The client proxy allows non-payment-aware MCP clients (like Claude Desktop) to connect to payment-enabled MCP servers. It handles X402 payments transparently on behalf of the client.

Client Proxy Architecture

CLI mode

You can run a client proxy easily with the CLI, making it easy to integrate into LLM agents such as Claude Desktop or Cursor.

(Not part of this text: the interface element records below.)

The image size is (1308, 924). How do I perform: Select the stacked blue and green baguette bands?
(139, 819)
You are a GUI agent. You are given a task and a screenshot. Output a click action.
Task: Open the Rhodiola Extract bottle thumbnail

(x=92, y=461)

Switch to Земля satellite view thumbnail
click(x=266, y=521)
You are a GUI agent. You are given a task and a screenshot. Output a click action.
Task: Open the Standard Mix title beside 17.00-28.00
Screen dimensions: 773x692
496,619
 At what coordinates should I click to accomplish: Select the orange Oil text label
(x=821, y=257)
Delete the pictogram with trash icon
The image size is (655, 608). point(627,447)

# Run as stdio proxy (default mode)
TARGET_URL=http://server.com/mcp PRIVATE_KEY=0x... npx @civic/x402-mcp client-proxy

# Or explicitly specify stdio mode
MODE=stdio TARGET_URL=http://server.com/mcp PRIVATE_KEY=0x... npx @civic/x402-mcp client-proxy

# Run in HTTP mode
MODE=http PORT=3001 TARGET_URL=http://server.com/mcp PRIVATE_KEY=0x... npx @civic/x402-mcp client-proxy

Environment variables:

  • TARGET_URL (required): The MCP server URL to proxy to
  • PRIVATE_KEY (required): Private key for the wallet (must start with 0x)
  • MODE (optional): Transport mode - "stdio" or "http" (default: stdio)
  • PORT (optional): Port for HTTP mode (default: 3000)
  • NETWORK (optional): Network/chain name from viem (default: baseSepolia). Examples: mainnet, sepolia, baseSepolia, optimism, arbitrum, polygon

Programmatic Integration

import { createClientProxy } from "@civic/x402-mcp";

// Set up wallet for payments
const wallet = ...

// Create proxy that handles payments
const proxy = await createClientProxy({
  targetUrl: "http://payment-required-server.com/mcp",
  wallet: wallet as Wallet,
  mode: "http",  // Use HTTP transport
  port: 3001  // Local proxy port
});

// Non-payment-aware clients can now connect to http://localhost:3001
// Payments are handled automatically by the proxy

Server Proxy

The server proxy enables monetization of existing MCP servers that use API keys. It accepts X402 payments and injects API keys into upstream requests.

Server Proxy Architecture

import { createServerProxy } from "@civic/x402-mcp";

// Create proxy that accepts payments and adds API keys
const proxy = await createServerProxy({
  upstreamUrl: "http://api-key-protected-server.com/mcp",
  apiKey: "sk-abc123...",  // API key for upstream server
  paymentWallet: "0x...",   // Wallet to receive payments
  toolPricing: {
    "expensive-tool": "$0.010",
    "another-tool": "$0.002"
  },
  port: 3002
});

// Clients can now pay for access at http://localhost:3002
// Proxy handles payment and adds API key to upstream requests

Use Cases

Client Proxy Use Cases:

  • Enable Claude Desktop or other MCP clients to use payment-required servers
  • Add payment capabilities to existing MCP client implementations
  • Test payment flows during development

Server Proxy Use Cases:

  • Monetize access to API-key-protected services
  • Add micropayment layer to existing MCP servers without modifying their code
  • Create pay-per-use wrappers around proprietary tools

Architecture

The proxy implementations provide transparent payment handling while maintaining full MCP protocol compatibility:

  • Client Proxy: Sits between non-payment-aware MCP clients and payment-required servers, handling X402 payments automatically (see diagram above)
  • Server Proxy: Accepts X402 payments from clients and adds API keys when forwarding to upstream servers (see diagram above)

Both proxies maintain full MCP protocol compatibility while transparently handling the X402 payment flow.